Page:Scarron-oeuvres Tome 6-1786.djvu/279

Cette page n’a pas encore été corrigée


Scène IV

ALPHONSE
DOM DIÈGUE
DOM FÉLIX

DOM FÉLIX

Elles vont, cher ami, même train que les vôtres.

DOM DIÈGUE

On vous a donc appris tout le secret des nôtres ?

DOM FÉLIX

Et que nous épousons deux soeurs en même jour,

Qu'on appelle à bon droit deux miracles d'amour,

Ha, que j'éprouverais la Fortune prospère, [735]

Mon plus fidèle ami devenant mon beau-frère,

Si je ne me voyais cruellement traité

Par ce divin objet dont je suis enchanté,

Notre fortune ici devrait être semblable ;

Mais vous êtes heureux, et je suis misérable ; [740]
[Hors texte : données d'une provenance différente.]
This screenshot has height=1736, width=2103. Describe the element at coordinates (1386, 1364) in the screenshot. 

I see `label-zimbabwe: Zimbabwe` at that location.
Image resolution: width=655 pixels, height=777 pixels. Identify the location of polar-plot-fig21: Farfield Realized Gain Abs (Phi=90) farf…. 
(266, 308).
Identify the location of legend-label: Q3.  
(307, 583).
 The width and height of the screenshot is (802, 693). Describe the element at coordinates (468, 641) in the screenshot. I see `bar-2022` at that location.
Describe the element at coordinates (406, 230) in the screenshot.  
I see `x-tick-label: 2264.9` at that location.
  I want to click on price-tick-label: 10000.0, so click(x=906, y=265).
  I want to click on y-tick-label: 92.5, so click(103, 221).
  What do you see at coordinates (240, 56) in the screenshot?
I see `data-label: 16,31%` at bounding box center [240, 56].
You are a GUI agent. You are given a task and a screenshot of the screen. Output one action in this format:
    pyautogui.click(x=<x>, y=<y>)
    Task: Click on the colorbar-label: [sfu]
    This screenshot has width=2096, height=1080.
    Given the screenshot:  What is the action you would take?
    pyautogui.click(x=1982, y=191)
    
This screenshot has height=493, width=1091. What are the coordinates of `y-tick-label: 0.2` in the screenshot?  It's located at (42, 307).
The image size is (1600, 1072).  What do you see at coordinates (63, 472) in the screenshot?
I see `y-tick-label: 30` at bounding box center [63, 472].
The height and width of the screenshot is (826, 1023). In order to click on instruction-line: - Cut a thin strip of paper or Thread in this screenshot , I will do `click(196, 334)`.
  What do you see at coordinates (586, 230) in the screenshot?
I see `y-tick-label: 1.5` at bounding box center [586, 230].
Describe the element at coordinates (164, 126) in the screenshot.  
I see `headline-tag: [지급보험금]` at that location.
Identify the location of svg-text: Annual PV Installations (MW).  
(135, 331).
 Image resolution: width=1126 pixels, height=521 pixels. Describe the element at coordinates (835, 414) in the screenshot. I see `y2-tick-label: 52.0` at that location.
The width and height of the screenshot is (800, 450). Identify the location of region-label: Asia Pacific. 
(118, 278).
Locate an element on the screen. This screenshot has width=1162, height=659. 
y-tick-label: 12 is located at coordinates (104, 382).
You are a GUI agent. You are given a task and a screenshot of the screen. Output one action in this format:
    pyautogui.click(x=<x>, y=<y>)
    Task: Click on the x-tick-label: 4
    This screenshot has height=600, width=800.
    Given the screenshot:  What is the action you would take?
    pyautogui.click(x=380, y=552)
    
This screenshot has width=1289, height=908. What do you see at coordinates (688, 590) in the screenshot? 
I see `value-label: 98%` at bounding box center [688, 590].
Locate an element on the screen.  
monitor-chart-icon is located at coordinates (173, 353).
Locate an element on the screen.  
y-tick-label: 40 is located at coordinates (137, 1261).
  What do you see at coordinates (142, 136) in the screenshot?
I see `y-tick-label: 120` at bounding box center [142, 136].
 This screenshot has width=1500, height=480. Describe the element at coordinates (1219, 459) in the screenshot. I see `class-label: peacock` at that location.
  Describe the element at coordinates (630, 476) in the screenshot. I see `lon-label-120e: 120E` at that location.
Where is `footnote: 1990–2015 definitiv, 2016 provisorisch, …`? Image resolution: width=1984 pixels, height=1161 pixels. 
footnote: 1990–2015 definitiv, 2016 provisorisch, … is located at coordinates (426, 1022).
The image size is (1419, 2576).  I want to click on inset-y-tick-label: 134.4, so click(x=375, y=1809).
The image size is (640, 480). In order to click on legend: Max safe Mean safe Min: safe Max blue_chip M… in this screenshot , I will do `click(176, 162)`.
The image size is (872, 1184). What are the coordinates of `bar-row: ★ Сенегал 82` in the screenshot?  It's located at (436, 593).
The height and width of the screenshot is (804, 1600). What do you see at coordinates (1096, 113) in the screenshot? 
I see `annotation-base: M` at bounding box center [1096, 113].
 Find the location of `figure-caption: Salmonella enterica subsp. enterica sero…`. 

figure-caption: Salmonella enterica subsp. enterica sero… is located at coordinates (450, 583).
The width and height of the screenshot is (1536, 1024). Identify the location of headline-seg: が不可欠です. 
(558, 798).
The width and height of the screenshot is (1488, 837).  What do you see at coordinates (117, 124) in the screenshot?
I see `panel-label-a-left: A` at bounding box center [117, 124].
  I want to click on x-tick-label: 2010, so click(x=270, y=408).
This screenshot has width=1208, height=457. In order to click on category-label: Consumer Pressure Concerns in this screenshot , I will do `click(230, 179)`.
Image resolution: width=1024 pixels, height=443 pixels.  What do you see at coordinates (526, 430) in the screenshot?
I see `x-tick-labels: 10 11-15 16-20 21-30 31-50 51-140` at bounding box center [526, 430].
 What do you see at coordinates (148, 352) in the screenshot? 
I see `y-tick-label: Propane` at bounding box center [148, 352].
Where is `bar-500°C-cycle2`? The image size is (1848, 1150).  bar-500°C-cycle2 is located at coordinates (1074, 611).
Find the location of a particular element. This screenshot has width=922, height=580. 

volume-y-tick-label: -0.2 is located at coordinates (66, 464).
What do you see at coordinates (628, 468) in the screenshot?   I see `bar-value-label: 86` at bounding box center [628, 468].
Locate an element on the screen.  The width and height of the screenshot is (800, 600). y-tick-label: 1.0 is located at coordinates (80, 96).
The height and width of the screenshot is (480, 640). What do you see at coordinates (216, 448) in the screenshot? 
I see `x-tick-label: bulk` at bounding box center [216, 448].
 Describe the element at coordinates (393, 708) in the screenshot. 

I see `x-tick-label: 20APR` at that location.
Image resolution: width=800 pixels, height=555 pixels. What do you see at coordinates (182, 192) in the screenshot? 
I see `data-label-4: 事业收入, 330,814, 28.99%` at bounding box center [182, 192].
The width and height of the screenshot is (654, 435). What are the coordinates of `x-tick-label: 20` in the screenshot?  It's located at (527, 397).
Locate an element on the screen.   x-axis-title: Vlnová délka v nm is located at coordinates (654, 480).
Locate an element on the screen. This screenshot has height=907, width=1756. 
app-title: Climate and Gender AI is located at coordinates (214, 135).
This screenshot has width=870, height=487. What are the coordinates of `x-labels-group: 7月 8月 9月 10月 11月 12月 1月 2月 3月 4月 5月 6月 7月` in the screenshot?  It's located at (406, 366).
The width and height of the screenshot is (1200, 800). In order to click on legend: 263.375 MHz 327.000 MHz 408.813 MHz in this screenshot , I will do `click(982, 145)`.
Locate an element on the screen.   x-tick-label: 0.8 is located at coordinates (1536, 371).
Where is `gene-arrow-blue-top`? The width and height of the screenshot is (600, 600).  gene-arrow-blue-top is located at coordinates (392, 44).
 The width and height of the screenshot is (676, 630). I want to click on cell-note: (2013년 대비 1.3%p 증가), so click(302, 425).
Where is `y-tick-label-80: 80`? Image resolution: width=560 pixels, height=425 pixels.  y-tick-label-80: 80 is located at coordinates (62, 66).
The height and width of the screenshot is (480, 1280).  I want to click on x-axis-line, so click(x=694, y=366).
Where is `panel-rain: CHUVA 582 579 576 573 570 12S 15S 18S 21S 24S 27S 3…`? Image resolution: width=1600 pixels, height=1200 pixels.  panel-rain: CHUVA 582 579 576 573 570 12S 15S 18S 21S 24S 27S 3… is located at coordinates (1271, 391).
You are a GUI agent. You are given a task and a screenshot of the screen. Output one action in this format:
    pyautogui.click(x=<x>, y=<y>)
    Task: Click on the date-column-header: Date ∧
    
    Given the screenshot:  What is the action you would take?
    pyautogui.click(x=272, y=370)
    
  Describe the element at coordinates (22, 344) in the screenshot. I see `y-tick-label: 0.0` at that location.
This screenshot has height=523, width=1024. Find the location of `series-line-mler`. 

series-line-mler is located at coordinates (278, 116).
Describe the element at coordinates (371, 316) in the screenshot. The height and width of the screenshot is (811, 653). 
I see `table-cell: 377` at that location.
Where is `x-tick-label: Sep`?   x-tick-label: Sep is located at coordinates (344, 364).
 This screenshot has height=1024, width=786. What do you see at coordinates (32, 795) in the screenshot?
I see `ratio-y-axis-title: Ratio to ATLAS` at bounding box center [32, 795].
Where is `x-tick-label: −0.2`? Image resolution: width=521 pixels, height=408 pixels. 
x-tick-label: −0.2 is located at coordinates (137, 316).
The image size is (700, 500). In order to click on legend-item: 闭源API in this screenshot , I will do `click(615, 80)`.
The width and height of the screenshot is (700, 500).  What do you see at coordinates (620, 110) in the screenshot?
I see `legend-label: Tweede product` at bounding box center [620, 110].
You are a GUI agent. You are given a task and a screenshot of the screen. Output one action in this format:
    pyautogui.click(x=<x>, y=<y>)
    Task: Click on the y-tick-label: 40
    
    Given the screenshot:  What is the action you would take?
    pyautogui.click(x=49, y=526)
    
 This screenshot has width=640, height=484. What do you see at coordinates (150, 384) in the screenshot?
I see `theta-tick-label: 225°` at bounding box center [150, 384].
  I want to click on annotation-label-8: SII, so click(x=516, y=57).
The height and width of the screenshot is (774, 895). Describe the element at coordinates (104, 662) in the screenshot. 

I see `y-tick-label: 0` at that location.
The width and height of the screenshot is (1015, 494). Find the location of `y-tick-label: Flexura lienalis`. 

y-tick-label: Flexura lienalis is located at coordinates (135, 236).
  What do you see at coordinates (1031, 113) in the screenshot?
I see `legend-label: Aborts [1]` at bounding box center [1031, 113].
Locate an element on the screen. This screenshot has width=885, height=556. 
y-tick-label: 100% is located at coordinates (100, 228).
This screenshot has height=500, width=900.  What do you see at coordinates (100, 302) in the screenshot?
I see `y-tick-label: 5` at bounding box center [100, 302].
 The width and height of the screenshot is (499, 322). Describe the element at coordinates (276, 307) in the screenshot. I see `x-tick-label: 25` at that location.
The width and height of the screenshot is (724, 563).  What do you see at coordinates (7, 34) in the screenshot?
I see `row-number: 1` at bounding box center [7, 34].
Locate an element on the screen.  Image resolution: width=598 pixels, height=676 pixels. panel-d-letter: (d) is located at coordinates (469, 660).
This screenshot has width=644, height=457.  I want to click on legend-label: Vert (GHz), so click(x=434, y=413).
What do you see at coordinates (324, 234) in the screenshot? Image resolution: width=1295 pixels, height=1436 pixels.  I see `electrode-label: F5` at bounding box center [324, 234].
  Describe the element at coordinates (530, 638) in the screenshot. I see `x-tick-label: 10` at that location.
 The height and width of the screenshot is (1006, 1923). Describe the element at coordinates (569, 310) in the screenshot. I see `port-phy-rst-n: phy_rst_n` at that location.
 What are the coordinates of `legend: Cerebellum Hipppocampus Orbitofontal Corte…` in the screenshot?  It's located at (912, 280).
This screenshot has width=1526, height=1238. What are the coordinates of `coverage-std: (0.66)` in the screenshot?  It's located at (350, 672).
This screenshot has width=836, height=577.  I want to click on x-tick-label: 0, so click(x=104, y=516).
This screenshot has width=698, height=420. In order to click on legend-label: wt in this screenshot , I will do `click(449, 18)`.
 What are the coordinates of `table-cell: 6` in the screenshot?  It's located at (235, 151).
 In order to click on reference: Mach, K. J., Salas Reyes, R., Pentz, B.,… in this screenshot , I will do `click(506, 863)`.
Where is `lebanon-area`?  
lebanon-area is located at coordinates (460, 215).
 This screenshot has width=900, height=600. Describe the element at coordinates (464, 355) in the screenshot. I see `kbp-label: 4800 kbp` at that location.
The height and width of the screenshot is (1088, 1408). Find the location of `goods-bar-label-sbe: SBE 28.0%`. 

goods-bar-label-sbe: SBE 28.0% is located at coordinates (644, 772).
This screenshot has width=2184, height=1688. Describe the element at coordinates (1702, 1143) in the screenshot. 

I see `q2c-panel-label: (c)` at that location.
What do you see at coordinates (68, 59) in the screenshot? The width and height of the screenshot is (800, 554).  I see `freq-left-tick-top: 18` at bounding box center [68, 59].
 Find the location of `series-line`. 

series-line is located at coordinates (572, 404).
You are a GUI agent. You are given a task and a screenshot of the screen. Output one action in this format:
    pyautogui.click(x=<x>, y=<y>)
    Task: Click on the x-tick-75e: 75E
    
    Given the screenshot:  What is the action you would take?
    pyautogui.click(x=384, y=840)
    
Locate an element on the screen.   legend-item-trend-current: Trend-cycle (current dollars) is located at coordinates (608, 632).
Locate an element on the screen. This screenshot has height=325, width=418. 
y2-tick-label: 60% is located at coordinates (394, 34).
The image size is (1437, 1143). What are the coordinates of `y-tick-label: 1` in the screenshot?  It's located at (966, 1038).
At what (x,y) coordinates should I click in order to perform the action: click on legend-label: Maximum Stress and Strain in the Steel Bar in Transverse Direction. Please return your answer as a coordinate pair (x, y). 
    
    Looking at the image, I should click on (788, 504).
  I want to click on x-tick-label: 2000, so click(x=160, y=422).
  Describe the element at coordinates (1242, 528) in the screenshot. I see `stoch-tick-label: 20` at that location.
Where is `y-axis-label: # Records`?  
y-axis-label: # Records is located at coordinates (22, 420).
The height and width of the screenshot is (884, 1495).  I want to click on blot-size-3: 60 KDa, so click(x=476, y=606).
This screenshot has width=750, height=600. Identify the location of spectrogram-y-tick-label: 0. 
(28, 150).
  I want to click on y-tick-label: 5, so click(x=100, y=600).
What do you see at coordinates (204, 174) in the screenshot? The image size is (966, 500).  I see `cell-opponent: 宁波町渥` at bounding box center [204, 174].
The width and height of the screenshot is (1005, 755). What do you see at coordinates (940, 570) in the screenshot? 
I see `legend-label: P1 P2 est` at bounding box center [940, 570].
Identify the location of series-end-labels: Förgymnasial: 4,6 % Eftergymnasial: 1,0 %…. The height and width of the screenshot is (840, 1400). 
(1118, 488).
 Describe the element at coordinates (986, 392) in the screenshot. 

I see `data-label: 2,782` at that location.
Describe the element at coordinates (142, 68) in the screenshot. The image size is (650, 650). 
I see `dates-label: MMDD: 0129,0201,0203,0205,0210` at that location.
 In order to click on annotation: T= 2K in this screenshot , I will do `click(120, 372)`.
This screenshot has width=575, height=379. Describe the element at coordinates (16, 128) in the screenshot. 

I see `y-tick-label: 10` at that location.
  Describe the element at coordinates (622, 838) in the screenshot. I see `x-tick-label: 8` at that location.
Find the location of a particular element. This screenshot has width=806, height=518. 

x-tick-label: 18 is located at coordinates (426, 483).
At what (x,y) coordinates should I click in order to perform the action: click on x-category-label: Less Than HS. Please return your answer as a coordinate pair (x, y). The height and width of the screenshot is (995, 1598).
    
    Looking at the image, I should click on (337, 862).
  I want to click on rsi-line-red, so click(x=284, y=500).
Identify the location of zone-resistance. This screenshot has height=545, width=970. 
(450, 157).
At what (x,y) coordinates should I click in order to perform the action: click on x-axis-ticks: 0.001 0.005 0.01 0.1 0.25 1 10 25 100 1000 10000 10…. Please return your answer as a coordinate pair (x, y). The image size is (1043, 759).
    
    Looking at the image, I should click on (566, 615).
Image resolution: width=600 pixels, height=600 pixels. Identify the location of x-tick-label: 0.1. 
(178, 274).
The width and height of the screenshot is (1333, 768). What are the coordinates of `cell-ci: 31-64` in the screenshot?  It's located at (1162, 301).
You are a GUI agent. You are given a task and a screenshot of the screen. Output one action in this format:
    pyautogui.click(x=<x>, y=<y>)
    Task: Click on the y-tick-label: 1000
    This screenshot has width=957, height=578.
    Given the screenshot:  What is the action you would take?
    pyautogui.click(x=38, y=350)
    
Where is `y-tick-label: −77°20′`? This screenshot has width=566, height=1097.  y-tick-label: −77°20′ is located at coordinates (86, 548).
Et quoi que nous devions épouser les deux soeurs,

Nous ne goûterons pas de pareilles douceurs.

Vous trouvez un esprit en la parfaite Hélène

À ne donner jamais au vôtre aucune peine,

Dans celui de sa soeur, violent et léger, [745]

J'en rencontre un très propre à me faire enrager.

On n'attendait que vous pour notre mariage,

Je me croyais au port, à couvert de l'orage ;

Mais depuis quatre jours il s'en est élevé

Un, dont je ne suis pas encor si bien sauvé, [750]

Que je n'en aie encor l'esprit rempli de crainte.

J'en serai quelque temps sans réserve et sans feinte,

(Devant que ma Lucie eût envahi mon coeur,)

Une fille de qui la complaisante humeur,

La beauté de la taille, et celle du visage, [755]

M'ont fait perdre quasi le nom d'Amant volage :

Mais tous ces grands appas se rencontrant sans bien,

Et n'étant pas un homme à me donner pour rien,

Ma Lucie aisément m'a fait être infidèle.